Today CEO Pat Gelsinger stated that at Intel’s core it has to re-establish the Tick-Tock model that enabled repeated leadership in the CPU ecosystem, buoyed by a healthy CPU roadmap. Part of this is re-establishing discipline in Intel’s ranks to continually provide both microarchitecture updates and process node updates on a regular expected cadence. Pat stated as part of the call that Intel will look towards a confirmed yearly process node improvement, and as a result, there might be a lot of Ticks in the future, with a push to more Tocks as well.

On top of this commentary, Pat Gelsinger also stated that Intel’s CPU roadmaps are already baked in through 2021, 2022, and 2023. The company is thus looking to 2024/2025 for ‘unquestioned CPU leadership performance’, which traditionally means the fastest processor for single thread and multi-thread workloads. This is for sure a laudable goal, however Intel will also have to adapt to a changing landscape of chiplet processor designs (coming in 2023), enhancing on-die accelerators (GNA already present), and also what it means to have leadership performance – in the modern era, leadership performance doesn’t mean much if you’re also pushing lots of Watts.

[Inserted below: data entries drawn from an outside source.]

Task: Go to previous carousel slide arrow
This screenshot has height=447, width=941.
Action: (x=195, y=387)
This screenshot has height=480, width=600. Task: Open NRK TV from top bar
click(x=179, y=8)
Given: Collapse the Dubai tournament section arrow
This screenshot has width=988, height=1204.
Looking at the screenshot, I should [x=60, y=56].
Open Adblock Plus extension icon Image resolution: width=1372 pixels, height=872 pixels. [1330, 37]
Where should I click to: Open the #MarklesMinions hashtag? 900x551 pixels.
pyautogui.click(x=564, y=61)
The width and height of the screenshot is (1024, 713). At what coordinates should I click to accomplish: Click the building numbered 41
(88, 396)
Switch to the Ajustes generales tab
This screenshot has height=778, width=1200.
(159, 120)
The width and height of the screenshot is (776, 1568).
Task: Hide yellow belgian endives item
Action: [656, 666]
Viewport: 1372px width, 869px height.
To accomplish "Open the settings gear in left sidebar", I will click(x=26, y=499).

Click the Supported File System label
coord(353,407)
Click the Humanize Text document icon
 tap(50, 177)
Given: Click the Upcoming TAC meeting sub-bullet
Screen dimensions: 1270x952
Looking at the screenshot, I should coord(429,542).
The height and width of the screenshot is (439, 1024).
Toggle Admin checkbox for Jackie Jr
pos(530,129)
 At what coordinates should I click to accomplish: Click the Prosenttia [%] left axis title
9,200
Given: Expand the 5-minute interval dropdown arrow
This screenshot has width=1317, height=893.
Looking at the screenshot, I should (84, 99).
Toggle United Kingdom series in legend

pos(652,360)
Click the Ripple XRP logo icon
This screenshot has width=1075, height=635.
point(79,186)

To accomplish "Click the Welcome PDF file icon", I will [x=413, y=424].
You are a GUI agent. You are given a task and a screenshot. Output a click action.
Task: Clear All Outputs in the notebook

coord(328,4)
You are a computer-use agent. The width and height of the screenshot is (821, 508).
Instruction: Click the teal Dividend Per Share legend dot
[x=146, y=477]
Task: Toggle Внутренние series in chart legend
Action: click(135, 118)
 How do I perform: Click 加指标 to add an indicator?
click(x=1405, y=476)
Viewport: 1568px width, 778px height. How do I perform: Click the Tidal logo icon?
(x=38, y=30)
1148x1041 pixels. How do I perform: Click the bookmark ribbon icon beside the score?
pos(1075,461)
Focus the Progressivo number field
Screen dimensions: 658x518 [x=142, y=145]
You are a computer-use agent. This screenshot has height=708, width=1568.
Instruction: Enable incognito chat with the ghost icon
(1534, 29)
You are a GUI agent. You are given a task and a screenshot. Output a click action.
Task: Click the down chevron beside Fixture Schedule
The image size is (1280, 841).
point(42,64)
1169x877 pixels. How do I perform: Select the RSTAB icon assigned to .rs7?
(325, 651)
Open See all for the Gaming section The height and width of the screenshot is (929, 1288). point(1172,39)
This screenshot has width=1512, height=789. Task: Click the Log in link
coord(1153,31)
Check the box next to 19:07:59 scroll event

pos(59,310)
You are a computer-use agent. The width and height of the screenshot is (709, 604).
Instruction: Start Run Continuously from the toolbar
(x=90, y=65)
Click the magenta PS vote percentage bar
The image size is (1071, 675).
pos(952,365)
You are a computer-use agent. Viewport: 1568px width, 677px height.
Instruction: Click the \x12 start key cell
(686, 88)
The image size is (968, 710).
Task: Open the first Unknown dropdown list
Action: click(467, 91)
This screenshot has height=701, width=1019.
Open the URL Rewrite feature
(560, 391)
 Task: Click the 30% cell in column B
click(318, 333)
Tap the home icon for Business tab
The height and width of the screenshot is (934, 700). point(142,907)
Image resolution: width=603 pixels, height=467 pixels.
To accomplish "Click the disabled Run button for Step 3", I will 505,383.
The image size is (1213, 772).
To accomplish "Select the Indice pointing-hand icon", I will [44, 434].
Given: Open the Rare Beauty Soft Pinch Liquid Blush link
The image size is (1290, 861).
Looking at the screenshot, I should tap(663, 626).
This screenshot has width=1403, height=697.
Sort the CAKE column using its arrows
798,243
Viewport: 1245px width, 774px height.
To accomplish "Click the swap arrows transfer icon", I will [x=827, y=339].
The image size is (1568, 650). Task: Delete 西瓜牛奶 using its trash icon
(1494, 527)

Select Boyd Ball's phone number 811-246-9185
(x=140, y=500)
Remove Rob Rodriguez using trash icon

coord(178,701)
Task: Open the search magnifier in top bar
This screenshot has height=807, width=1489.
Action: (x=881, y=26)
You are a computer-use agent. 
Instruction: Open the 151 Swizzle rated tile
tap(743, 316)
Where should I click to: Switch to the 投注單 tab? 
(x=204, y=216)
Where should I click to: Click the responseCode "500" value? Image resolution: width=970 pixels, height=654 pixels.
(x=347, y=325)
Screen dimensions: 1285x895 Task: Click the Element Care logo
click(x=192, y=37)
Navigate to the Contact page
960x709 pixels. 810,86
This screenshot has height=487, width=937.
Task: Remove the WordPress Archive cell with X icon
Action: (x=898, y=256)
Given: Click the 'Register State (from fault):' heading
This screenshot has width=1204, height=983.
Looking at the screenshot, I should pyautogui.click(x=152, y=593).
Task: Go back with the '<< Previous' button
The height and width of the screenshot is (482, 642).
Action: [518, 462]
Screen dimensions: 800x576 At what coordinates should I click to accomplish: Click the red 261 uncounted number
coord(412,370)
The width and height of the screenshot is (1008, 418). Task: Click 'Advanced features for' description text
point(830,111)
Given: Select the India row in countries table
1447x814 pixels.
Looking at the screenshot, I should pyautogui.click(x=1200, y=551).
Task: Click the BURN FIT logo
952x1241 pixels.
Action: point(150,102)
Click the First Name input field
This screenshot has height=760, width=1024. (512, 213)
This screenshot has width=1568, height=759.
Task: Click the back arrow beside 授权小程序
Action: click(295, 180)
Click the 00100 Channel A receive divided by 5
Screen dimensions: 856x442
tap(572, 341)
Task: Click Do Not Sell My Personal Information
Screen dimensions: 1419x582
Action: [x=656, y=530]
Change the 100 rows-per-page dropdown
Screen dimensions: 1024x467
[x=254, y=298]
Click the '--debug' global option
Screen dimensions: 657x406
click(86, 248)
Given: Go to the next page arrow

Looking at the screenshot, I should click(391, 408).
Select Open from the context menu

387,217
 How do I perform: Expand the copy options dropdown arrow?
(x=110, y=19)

Intel stated that its 7nm process is now comfortably on track to deliver Meteor Lake, a client CPU using tiles/chiplets, in 2023, however we are likely looking to a 7nm variant or even external processes for a 2024/2025 product. Intel has also stated that it is looking to consider the core of its leading edge compute on external foundry processes, although one might argue that this doesn’t explicitly say ‘CPU’.

It is also worth noting that Intel/Gelsinger isn’t calling its disaggregated silicon as ‘chiplets’, and prefers to use the term ‘tiles’.  This is because Intel’s tiles amount to long wires across 3D packaging technologies like EMIB and Foveros, compared to package-based multi-die interconnect that require buffers as well as control fabric. Tiles by this definition are more costly to implement than chiplets, and have additional thermal considerations by having high-powered silicon close together, so it will be interesting to see how Intel balances these new packaging technologies with the more cost-sensitive elements of its portfolio, such as client processors.

It’s been known that Intel’s microarchitecture teams haven’t been idle waiting for 10nm to come through the pipe, with a number of designs ready and waiting to go for when the process node technology matures. With any luck, if Intel can get a headwind with 7nm, when 2024 rolls around it might all come thick and fast.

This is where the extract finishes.